- FRAGMENTO DE PÁGINA:
18 marzo 2009

De la magia a la razón - 2

Cuando la vida se acaba, cuando el cerebro deja de funcionar, esta cosa misteriosa que mientras estamos vivos nos hace sentir tan importantes (el yo, el espíritu, el alma...), desaparece. Al cesar el funcionamiento del cerebro, con la muerte cerebral, con el fin de la actividad electroquímica de las neuronas, desaparece todo aquello a lo que esta actividad neuronal daba vida.

Al menos, esta es la creencia de las personas que no creen en ningún tipo de existencia que no esté sustentada en una combinación de materia y energía estructurada en forma de organismo vivo. Es obvio que el cuerpo humano, cuando muere y se convierte en cadáver, no desaparece, sólo se transforma. Pero su transformación en distintas clases de energía y materia, incluso su reasimilación dentro del ciclo vital de otro organismo vivo, es incompatible, entra en contradicción, con la eventual pervivencia del organismo que anteriormente configuraba.

Por mucho que nos empeñemos, no somos distintos de un carnero o una lechuga. El filete o la ensalada que nos tomamos para comer se convierten en nutrientes y energía para nosotros (y en materia de rechazo, los orines y las heces). Del carnero o la lechuga originales, como tales, no queda nada de nada.

No obstante, mientras el cerebro funciona, su funcionamiento nos permite no sólo el pensamiento racional, crítico y empírico, sino que al mismo tiempo nos predispone a las creencias mágicas e irracionales más pintorescas, lo que explica la tendencia generalizada de gran parte de la población mundial a creer en las divinidades más diversas. Es una tendencia surgida durante el proceso evolutivo, y sólo se ha desarrollado en los seres humanos. Ni las primeras bacterias ni el resto de organismos vivos tienen estas capacidades. Por ejemplo, un conejo o una lechuga no tienen ni la capacidad de investigar los fenómenos de las cosas ni la de creer en divinidades misteriosas.

- DATOS DE ORIGEN:
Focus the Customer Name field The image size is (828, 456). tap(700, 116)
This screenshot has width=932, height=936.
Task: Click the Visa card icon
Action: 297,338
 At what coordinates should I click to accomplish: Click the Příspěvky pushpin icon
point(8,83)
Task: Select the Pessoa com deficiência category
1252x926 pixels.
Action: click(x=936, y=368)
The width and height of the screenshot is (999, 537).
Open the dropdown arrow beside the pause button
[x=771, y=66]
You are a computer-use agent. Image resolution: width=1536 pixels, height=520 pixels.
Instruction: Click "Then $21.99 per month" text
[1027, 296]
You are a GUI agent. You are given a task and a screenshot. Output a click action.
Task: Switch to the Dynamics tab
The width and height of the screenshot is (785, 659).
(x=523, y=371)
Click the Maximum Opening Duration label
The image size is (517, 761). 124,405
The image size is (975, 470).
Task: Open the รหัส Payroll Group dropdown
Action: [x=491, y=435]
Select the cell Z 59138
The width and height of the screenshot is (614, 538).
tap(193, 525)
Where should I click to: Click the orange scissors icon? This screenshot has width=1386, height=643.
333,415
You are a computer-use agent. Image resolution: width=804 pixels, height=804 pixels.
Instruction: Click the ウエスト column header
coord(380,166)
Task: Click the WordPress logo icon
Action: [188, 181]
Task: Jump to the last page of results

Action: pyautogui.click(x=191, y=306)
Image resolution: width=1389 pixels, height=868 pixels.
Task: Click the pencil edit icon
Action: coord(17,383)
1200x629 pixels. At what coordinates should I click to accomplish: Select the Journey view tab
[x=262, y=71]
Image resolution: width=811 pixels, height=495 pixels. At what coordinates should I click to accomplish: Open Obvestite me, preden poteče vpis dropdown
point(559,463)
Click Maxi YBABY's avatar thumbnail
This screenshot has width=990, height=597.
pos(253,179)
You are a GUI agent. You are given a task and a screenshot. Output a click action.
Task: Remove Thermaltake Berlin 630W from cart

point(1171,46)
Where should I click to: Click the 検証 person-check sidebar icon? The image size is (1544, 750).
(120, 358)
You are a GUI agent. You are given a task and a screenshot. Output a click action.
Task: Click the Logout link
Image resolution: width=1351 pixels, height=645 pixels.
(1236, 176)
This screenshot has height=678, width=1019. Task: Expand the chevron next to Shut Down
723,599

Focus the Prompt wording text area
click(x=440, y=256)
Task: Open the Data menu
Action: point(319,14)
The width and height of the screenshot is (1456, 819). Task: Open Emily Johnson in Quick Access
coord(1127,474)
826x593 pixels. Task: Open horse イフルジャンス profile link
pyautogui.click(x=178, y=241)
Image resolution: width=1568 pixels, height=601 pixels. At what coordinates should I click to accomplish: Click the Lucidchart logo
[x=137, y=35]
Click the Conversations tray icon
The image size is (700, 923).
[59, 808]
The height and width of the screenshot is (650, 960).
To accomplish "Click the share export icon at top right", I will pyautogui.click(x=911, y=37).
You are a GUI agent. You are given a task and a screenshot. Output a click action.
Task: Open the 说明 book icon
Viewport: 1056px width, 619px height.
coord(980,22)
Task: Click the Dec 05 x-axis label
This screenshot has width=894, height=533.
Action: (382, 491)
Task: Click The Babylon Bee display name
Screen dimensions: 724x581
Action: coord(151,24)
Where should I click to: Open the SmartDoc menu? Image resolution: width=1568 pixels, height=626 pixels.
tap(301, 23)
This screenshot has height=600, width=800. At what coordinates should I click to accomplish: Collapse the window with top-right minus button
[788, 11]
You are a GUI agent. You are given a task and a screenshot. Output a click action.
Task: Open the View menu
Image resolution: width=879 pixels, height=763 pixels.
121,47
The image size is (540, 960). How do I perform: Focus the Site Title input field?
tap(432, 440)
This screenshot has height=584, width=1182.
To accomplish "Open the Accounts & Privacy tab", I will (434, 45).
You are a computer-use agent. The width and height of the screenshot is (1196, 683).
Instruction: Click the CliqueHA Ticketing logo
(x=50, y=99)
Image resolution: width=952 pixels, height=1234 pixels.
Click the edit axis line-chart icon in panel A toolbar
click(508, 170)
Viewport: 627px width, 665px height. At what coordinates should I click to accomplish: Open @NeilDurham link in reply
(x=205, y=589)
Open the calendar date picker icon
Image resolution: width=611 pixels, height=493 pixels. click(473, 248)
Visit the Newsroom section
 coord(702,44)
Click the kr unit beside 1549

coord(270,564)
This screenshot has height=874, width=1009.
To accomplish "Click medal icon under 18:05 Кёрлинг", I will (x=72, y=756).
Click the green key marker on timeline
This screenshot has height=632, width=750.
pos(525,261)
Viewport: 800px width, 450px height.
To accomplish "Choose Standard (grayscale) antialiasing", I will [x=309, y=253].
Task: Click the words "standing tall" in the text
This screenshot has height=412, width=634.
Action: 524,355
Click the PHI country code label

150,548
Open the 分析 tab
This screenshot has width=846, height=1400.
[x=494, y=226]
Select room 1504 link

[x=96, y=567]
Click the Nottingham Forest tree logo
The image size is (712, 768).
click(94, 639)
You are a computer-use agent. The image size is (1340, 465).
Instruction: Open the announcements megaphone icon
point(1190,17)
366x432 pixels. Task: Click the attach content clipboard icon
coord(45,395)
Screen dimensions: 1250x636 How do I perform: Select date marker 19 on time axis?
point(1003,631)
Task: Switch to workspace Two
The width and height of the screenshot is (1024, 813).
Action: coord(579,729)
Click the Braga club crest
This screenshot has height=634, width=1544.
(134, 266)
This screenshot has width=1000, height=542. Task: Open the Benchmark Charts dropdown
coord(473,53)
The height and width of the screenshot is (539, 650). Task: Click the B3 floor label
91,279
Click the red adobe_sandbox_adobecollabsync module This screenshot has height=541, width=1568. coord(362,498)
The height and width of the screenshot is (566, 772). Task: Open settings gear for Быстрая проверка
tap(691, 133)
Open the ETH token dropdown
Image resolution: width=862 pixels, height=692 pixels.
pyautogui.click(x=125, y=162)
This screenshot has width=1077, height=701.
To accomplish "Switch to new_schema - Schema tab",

- OBJETIVO DE LA TAREA: Según el fragmento sobre el cerebro y la muerte, ¿en qué se convierten el filete o la ensalada que comemos? Para responder, usa únicamente el fragmento.

- RESPUESTA: En nutrientes y energía para nosotros, y en materia de rechazo, los orines y las heces.